Inferring evolutionary trajectories from ADK to extant C. sativa karyotype
Chromosome structure can help understand phylogenomic relationship. In homologous gene dot-plots, orthologous correspondence between AK7 (ADK6) and Cs10, 11, 12 (Fig. 3d) suggested that one paracentric inversion is common to Cs10 and Cs 11, from Cs-G1 and Cs-G2, respectively, but not in chromosome Cs12 from Cs-G3. It suggested that Cs-G1 and Cs-G2 are not directly diverged from ADK, but share a common ancestor with one paracentric inversion as compared to ADK6.

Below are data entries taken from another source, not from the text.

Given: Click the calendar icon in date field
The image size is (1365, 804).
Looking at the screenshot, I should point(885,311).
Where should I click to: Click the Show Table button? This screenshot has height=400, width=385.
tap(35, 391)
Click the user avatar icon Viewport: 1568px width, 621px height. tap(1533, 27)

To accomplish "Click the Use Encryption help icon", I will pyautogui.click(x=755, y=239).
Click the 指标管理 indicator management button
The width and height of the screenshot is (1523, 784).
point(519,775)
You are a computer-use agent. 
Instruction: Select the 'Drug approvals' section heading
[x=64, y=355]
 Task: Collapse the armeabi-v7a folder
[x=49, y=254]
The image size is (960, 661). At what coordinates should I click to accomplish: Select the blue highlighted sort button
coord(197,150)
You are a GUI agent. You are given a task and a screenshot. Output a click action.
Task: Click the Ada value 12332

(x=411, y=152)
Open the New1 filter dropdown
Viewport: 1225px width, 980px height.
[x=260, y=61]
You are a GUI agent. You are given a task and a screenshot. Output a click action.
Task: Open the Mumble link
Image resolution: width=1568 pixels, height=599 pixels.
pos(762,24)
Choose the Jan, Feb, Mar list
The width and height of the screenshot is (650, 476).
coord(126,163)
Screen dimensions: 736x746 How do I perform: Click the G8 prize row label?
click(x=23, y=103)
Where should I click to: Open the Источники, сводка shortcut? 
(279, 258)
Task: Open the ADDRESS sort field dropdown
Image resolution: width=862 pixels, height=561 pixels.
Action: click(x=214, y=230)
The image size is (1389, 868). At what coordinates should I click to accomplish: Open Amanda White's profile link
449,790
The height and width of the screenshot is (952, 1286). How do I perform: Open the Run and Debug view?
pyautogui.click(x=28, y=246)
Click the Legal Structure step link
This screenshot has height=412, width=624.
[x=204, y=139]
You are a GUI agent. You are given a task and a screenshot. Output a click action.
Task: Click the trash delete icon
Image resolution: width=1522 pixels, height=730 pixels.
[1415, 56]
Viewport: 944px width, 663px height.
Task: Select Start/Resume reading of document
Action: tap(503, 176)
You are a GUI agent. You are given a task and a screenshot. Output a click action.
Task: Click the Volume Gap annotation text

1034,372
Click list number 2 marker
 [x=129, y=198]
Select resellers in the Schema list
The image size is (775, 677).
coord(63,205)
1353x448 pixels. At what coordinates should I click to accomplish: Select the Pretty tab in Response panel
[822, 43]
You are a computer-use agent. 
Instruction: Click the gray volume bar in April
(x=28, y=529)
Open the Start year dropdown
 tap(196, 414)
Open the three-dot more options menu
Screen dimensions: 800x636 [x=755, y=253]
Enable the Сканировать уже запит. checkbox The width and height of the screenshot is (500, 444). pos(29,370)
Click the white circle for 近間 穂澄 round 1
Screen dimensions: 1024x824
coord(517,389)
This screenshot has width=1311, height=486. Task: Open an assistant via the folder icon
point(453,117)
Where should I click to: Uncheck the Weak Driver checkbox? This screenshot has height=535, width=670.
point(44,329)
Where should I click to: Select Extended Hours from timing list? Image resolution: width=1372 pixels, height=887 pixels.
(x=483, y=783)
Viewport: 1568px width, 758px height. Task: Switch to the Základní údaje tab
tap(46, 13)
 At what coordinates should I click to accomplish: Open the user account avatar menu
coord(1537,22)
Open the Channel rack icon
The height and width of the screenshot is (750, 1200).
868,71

The formation process of the three sub-genomes and C. sativa genomes can occur as follows: ancestral diploid of C. sativa differentiate into species A and B firstly, then species A differentiate into species C and D after one paracentric inversion occurred in ADK6 (Fig. 5). Cross-over between ADK6 and ADK7 near one telomere of each chromosome in species C, resulting in chromosome end–end joining (EEJ) to produce ADK6/7 and formation of a satellite chromosome of two telomeres and little DNA. ADK5 in species D experienced one paracentric inversion independently (Fig. 3c and 5). Cross-over between ADK3 and ADK4 in species B, which experienced one translocation, resulting in reciprocal translocation of arms (RTA) to produce ADK3/4 and ADK4/3, which experienced one pericentric inversion (Fig. 3j, k and 5). RTA between ADK5 and ADK7 in species B occurred to produce ADK5/7 and ADK7/5 (Fig. 3j and 5). The crossing-over positions between chromosomes (ADK5, 7) are respectively between gene AL489681 (Corresponding C. sativa ortholog: Csa20g058860.1) and AL351869 (Csa02g002270.1) in ADK5 (the region where the centromere of ADK5 is located), and that between gene AL494932 (Csa20g041660.1) and AL494934 (Csa02g033470.1) in ADK7 (the region where the centromere of ADK7 is located). An initial hybridization event between species C (Cs-G1) and D (Cs-G2), resulting in a tetraploid genome, followed by an additional hybridization event between the tetraploid genome and species B (Cs-G3), eventually forming the extant hexaploid genome of C. sativa [19] (Fig. 5).
During the formation of the karyotype of C. sativa, 14 chromosomes of C. sativa inherited the chromosome structures of ADK ones. While one paracentric inversion occurred in Cs-G2 to produce one new chromosome, two RTAs occurred in Cs-G3 with one translocation and pericentric inversion to produce four new chromosomes. EEJ occurred in Cs-G1 to produce one new chromosome and one satellite chromosome. The loss of the satellite chromosomes resulted in the chromosome number reduction from 21 to 20.